Text excerpt ▸
----------
If a woman is telling you that she needs to get the children out of there then please stop posting about fathers rights, listen to what she is asking from you, she has probably been isolated from her friends and family and totally controlled by this person. She does not need to hear about his rights, it makes her stay longer in a dangerous and volatile situation as he might 'get the children' as you're telling her he deserves to have them half the time because he's the father, she knows they're not safe with him, she reads your comments and changes her mind, she stays to "protect her babies" so they're not alone with him.
She is asking for help, she is asking advice. Do any of these women who actually are cruel enough to use their children as weapons ask advice? Most likely no because they think they know everything anyway and believe are above the law and can use it to their advantage. These women who do ask, believe me they know. They know about the nice men fighting battles against wicked women, they know most men are lovely parents (she convinced herself for years that he could be one of these nice men if she did this or that etc etc)... they also know when they need to get their children out and far away.... please stop judging based on the men you know and listen to the story she is telling you.
The most terrifying men of all are the ones who seem like the perfect man to the outside world, they're the ones who you're terrified to leave - because who is going to believe you? I would. People do. People did. For that I am forever grateful.
So please, stop judging. We do know.

And ladies living the nightmare right now. Community legal for advise, Relationship Australia, domestic violence services - they're all there to help, even Centrelink have social workers who will help you. Reach out, it's the best thing I ever did for my children.

And for those of you living the other side of it being falsely accused, or that have partners being falsely accused, it's a long road but - it will all come out in the end. The truth always does.

Posted in:  Life Lessons, Relationships & Marriage, Self Care, Parenthood Guilt, Kids

1 Replies

Anon Imperfect Mum

This is very well written and so true. I left a DV relationship and I am sometimes made to feel guilty because I have sole care and the father is nowhere to be seen (he's actually in jail).
----------
Data excerpt ▸
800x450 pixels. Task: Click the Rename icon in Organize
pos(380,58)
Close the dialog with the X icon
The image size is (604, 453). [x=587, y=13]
----------
Rewrite the forum post above from "So please, stop" to "actually in jail).", changing "nightmare" to "ordeal".

So please, stop judging. We do know.

And ladies living the ordeal right now. Community legal for advise, Relationship Australia, domestic violence services - they're all there to help, even Centrelink have social workers who will help you. Reach out, it's the best thing I ever did for my children.

And for those of you living the other side of it being falsely accused, or that have partners being falsely accused, it's a long road but - it will all come out in the end. The truth always does.

Posted in:  Life Lessons, Relationships & Marriage, Self Care, Parenthood Guilt, Kids

1 Replies

Anon Imperfect Mum

This is very well written and so true. I left a DV relationship and I am sometimes made to feel guilty because I have sole care and the father is nowhere to be seen (he's actually in jail).